As mechanical power is a summary variable, an increase in one component can be offset by a decrease in another. It is important to emphasize that, at least in experimental studies, the total mechanical power is what drives VILI, independent of the variations in individual components. In summary, mechanical power, more than oxygenation, is primarily driven by the need for CO₂ clearance.

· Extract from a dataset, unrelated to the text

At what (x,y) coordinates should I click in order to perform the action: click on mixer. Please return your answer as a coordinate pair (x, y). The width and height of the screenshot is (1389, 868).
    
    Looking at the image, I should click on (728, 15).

4.3. Interaction Between Oxygenation Classes and Mechanical Power Levels

When we investigated the effects of mechanical power within each ARDS severity class, we observed a clear trend: mortality increased proportionally with the level of mechanical power applied. Notably, the difference in mortality within each ARDS oxygenation class—from the lowest to the highest mechanical power level—was roughly a 1% increase in mortality for every 1 J/min increment in mechanical power. It is important to stress that this increase is not detected by tidal volume alone but is strongly dependent on respiratory rate, a variable rarely considered when discussing the development and progression of VILI.

5. Study Limitations

This study has several limitations. First, it is retrospective; however, it reflects the anatomical and physiological conditions at baseline before treatment. Second, it spans a wide timeframe, but we did not account for changes in therapeutic approaches over the past two decades. Our findings are representative of the standard approach, focused primarily on protective lung ventilation, where the goal was to maintain PaCO₂ below 60 mmHg.

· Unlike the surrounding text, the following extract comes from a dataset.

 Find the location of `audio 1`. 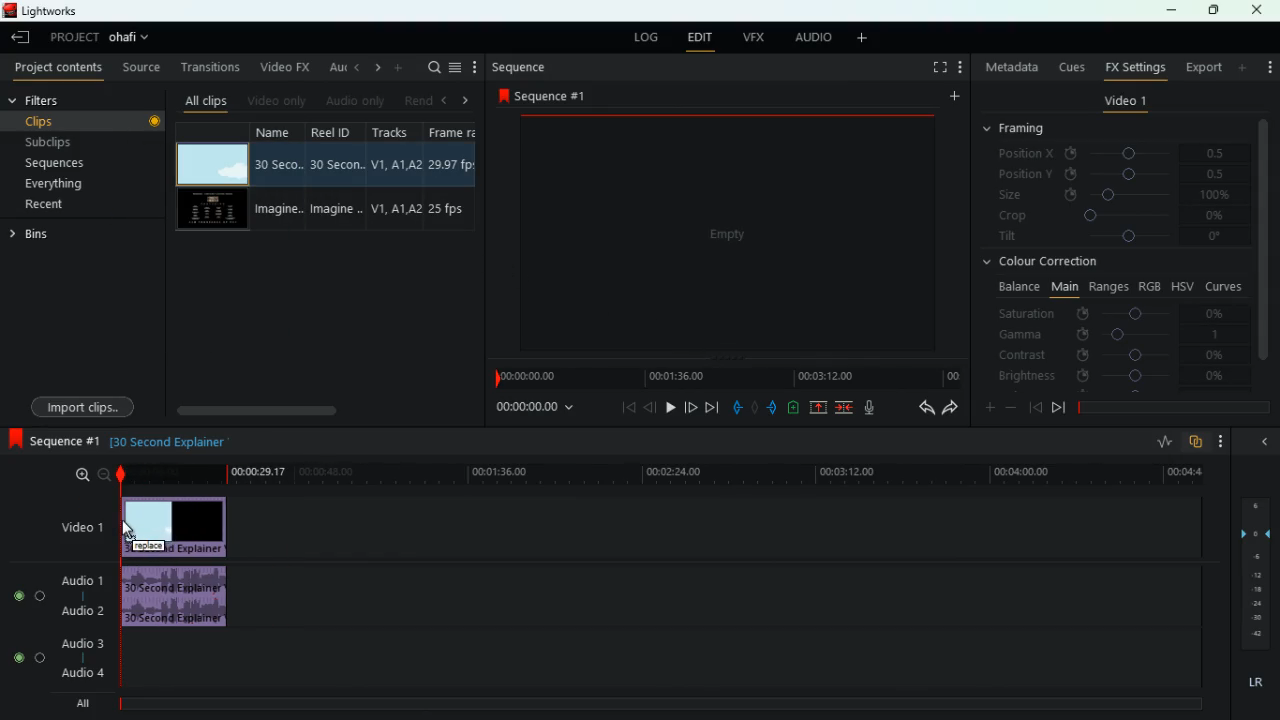

audio 1 is located at coordinates (85, 580).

6. Conclusions and Future Perspectives

Our findings suggest that respiratory therapy in ARDS should be tailored more to respiratory mechanics and CO₂ clearance than to oxygenation levels alone. While the available evidence generally indicates that oxygenation impairment primarily reflects the anatomical and natural course of the disease, VILI is mainly driven by the ventilator settings chosen by physicians.

We propose that a possible approach for patients admitted with ARDS should first involve assessing “baby lung” size (using imaging or gas dilution techniques), followed by the application of standard ventilation settings, such as 6 mL/kg tidal volume, 15 breaths per minute, 10 cmH₂O of PEEP, and prone positioning. If, to achieve the desired PaCO₂ and PaO₂ levels, the mechanical power exceeds a threshold—tentatively 18 J/min—alternative forms of respiratory support, such as artificial organs, should be considered.